I love how you have a disclaimer about how Dr Oxford is fictitious, then rant about how his "doctorate" hasn't prepared him for real world arguement.
-Sloth
"I love how you have a disclaimer about how Dr Oxford is fictitious, then rant about how his "doctorate" hasn't prepared him for real world arguement."
Let's reiterate it for the slow: I'm engaging the creation as if it were real, as it's indicative. By the way: That's "argument".
No, it's an incredibly stupid thing to do, is what it is.
Surely you would agree Frederic that the rubuttal of an article that was both satire AND the creation of a ficticious character is, ironically a pointless waste of time.
To debunk an article in which the author believes in what it is saying is perfectly legitimate. But this article, even to the most untrained of eyes, is clearly a satire of the "offensive, elitist diatribe" that you yourself mentioned. To attempt to attack it is to play into it's hands and in fact, prove the main points of the article. Therefore the 'exercise' that you propose is irellevant.
-Kalidescope
http://www.pointlesswasteoftime.com/smf/index.php?topic=17867.0
-Tal Masca
"Surely you would agree Frederic that the rubuttal of an article that was both satire AND the creation of a ficticious character is, ironically a pointless waste of time.
To debunk an article in which the author believes in what it is saying is perfectly legitimate.
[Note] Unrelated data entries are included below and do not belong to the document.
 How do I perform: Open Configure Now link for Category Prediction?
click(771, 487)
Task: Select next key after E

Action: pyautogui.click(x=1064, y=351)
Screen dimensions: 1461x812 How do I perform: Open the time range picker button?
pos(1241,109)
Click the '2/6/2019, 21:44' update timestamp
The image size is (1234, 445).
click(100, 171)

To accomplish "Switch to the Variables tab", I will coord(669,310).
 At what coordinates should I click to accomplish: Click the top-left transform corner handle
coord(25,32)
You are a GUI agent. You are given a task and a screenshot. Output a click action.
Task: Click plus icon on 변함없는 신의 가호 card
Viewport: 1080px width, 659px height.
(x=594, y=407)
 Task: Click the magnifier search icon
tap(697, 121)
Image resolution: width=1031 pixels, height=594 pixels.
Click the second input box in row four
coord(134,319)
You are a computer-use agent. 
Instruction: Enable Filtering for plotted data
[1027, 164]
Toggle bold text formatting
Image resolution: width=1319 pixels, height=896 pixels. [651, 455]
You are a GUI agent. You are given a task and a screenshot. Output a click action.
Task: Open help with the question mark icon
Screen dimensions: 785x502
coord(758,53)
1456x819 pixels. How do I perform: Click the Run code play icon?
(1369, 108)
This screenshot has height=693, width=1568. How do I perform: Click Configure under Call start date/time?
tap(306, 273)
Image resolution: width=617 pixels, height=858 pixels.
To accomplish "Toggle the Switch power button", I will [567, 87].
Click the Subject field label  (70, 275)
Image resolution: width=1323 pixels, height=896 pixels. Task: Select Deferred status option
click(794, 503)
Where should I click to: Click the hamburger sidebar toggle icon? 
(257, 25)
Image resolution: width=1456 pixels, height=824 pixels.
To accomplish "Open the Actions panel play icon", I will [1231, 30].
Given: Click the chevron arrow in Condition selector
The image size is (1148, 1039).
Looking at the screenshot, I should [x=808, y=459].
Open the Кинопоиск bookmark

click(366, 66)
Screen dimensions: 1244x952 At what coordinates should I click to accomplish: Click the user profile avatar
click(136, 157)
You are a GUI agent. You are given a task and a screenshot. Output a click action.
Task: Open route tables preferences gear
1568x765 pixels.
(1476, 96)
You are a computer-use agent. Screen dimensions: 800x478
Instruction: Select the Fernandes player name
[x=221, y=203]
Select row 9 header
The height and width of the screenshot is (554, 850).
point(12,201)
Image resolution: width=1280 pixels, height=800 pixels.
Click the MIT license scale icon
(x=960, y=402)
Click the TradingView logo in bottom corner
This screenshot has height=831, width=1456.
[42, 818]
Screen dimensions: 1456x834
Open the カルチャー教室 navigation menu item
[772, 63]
But this article, even to the most untrained of eyes, is clearly a satire of the "offensive, elitist diatribe" that you yourself mentioned. To attempt to attack it is to play into it's hands and in fact, prove the main points of the article. Therefore the 'exercise' that you propose is irellevant."
That would be assuming two things:
a) That everyone who reads the piece knows about the material available to rebut it; they don't
b) That PWoT in fact is as progressive as you're arguing; as you conceded, there are other articles that show similar, though less obvious, biases
After all, the difficulty with satire is that the author may have views that, while being better than the satire, are still not acceptable or right. Rebutting the satire as the most extreme representation of such views may be worth the time in such a situation. Oftentimes people from sites like Something Awful, PWoT, Fark, etc. (all sites I like for their humor) decide to make political rants that, whether "liberal" or "conservative", are in my view wrong, and it's worth it to rebut. Are they exempt because they're writing for a humor site? Anyways, if you don't like my article, don't read it.
Have you not heard of the straw man fallacy? The breifest aquaintance with logic would tell you that everything you've - so painstakingly - written is a waste of time. Not only that, your entire rebuttal suffers from being one long logical fallacy. Though to be fair we can expect no better from the class of people who take pride in the label "blogger".
Stop your psudeo-intellectual masturbation and start thinking, really thinking, for yourself. Untill then you're another hack "Harry Knowles" spouting liberal propaganda, quoting Chomsky without understanding him, writing masturbatory crap and generally lowering the tone of intellectual debate.
If there's anything to be gleaned from Dr Ox's article, it's how appalingly shite 'journalism/political commentarty' is when it comes from lounge chair dabblers with no experience of anything outside thier walled college. Regardless of what achievements you may claim, on the internet, to have you fit the bill perfectly.